The $100 laptop


A team at MIT is developing a $100 laptop to distribute to low income children in poor nations. More from CNN.

Negroponte and some MIT colleagues are hard at work on a project they hope will brighten the lives and prospects of hundreds of millions of developing world kids.

It's a grand idea and a daunting challenge: to create rugged, Internet- and multimedia-capable laptop computers at a cost of $100 apiece.


I'll be happy when they come out with the $100 laptop battery.

...who will teach them Free Cell?

this is one of the most absurd things I have heard in quite some time. Clean drinking water, fertile seed, perhaps a goat or cow: those are things they could use. A laptop is really a low priority.

Any third world government that spends millions of dollars on overpriced night lights is failing the people they are to serve.

When you don't have enough food, clean water or shelter a digital divide cannot exist. Ask Maslow about needs, a laptop ain't up there.

I read through the post, Rochelle, but I don't see the relevance. Care to interpret?

Work with me, Grumpy! Okay, it was a stretch.

‘Social needs help set the scene for esteem-driven needs, where a desire to develop a strong and integrated ego is secondary in importance to developing a social circle.’ (Green, 2002. Pp. 55) Blogging can also be applied to Maslow’s hierarchy of ‘esteem’ needs, through the utility of social features.

If the hungry kids get laptops, they can blog, and reach some of their basic needs, per the psychobabble above. Who needs whole grain and clothing when you can blog?

Even though I was being a little silly, I've gone back and done some more searching, and there have been some attempts to work Maslow into discussions of universal access, like here .

The Xbox is a computer, specifically a 733 MHz Intel Custom Pentium III, 64 MB DDR SDRAM, 8GB Hard Disk, built in NIC, 4 nonstandard but rewireable USB ports, and a 250MHz graphics processor. You can buy one for 100 bucks used, grab a used monitor for 25 bucks, and a copy of MechAssault for 5 bucks used.Google for exact steps but they are not hard and you can then install Linux ( you need Mechassault to do it heh) and hook up a keyboard and mouse via USB and if not up to the wiring work you can get a premade adapter for about 9 bucks.So in total we spend 140 bucks for a functioning computer system capable of doing ANYTHING other than top end games or CAD processing ( and I have run AutoCAD on much worse of systems)

I've often worked Maslow into discussions of Universal Access. I think Maslow is on target, and Universal Access is nonsense. There may be a digital divide, but what difference does it make. When I go to Haiti or places without Internet access I don't go into withdrawl; I just find alternate ways of doing what I do online. I read newspapers, use the telephone, perhaps send a telegram if needed. I talk to people to get news and information I need, you know like we used to do before we all spent our free time glued to a CRT (or LCD now).

There are far , far greater problems that must be tackled before Universal Access can become a realistic concern. Certainly Internet access can serve as an adjunct to our advancement in meeting basic needs but it will never be a basic need until we reach at a minimum the penultimate Maslow level.

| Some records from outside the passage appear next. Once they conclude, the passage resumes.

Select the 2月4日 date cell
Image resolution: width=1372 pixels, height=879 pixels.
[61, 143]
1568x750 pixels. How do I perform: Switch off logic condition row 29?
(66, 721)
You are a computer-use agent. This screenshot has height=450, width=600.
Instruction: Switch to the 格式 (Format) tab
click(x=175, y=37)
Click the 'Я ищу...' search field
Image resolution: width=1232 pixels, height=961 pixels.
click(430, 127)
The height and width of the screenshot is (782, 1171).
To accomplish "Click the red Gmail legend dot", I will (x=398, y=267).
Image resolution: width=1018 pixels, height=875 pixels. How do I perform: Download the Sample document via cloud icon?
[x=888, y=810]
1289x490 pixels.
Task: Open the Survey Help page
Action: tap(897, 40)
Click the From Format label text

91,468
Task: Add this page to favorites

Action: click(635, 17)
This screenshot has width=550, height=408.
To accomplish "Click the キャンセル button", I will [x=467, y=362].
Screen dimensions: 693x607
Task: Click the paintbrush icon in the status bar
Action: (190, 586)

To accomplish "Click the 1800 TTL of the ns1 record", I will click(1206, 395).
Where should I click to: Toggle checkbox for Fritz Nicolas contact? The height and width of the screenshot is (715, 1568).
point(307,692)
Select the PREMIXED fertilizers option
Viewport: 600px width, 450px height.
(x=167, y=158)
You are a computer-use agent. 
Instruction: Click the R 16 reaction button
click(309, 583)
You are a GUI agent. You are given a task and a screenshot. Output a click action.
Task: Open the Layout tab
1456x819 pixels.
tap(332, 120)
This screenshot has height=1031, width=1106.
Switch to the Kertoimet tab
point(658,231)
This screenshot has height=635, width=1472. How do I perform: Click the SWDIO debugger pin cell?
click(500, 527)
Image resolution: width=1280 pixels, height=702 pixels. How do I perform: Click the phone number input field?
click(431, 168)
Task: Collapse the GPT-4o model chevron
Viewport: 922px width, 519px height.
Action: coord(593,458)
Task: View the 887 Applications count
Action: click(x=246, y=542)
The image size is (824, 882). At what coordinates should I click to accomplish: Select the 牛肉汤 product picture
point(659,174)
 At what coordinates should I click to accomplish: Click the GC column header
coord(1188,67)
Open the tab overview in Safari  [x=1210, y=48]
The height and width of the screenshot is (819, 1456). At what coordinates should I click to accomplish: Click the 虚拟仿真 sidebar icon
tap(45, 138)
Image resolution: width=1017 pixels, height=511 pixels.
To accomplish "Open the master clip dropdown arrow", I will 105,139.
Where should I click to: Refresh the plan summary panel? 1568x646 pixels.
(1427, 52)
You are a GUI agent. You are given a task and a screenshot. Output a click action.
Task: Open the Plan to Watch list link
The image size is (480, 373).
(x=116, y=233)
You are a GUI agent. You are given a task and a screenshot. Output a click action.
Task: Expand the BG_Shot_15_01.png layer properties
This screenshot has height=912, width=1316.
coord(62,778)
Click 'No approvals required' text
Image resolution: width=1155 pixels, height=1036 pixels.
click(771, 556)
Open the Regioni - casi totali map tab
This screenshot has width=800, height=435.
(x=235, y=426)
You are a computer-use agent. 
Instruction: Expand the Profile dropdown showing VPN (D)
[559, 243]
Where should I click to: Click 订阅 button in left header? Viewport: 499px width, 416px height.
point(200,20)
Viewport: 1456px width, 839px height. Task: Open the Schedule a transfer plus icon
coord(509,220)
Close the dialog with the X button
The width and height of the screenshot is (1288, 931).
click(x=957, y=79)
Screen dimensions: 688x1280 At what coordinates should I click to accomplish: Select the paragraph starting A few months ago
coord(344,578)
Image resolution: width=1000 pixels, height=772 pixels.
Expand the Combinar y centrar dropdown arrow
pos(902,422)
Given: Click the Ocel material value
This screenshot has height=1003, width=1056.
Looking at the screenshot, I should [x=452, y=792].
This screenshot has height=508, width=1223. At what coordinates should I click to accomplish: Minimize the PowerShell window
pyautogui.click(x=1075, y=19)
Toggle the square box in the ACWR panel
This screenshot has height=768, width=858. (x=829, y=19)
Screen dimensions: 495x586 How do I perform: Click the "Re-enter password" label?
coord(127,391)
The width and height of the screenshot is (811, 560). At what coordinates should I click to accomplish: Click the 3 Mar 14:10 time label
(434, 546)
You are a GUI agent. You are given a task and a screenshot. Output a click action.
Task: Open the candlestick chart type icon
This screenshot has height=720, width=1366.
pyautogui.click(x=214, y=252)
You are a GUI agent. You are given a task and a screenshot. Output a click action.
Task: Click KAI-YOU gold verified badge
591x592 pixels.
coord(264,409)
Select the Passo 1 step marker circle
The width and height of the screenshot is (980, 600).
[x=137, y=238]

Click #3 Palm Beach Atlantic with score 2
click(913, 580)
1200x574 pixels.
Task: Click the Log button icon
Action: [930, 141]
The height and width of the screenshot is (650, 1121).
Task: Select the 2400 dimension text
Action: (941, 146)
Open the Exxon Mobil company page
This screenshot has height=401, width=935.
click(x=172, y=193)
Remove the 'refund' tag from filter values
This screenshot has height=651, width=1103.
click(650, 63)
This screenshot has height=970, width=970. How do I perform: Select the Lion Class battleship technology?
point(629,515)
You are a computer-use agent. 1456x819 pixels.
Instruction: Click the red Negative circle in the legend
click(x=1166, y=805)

The concept of digital divide is more of a marketing tool than a cultural difference. Those that make hardware, networking equiptment, and software would like to sell more of it. Not that there is anything wrong with that being that most if not all of us on LISNews are Capitalists. However these companies' need to sell has created an artifical need - the digital divide. Do cows not graze unless there is DSL, do children not learn in unwired classrooms. I had my first undergraduate degree before the Internet went commercial, yet I got my MLS primarily through Internet mediated instruction. Could I have gone to library school on campus, yes of course. Would I have been a better librarian, probably - at least right out of school as the opportunities for practical experience on campus were much greater.

There are true divisions: rich and impoverished, hungry and fed, those adequately housed and those living in tin roofed shacks. These are real world divides not invented marketing ploys. People have real needs, real moral rights to adequate pay for their work, access to adequate nourishing food, and adequate shelter. There is no established moral right to cablemodem or a computer, not because they are not useful tools, but because they are not integral to one's survival.

I bet if you asked a family on the Veldt if they wanted a free $100 laptop or a free $10 pig you would end up with a truck full of laptops at the end of the day and an empty pig truck. You can't put a Pentium on a plate.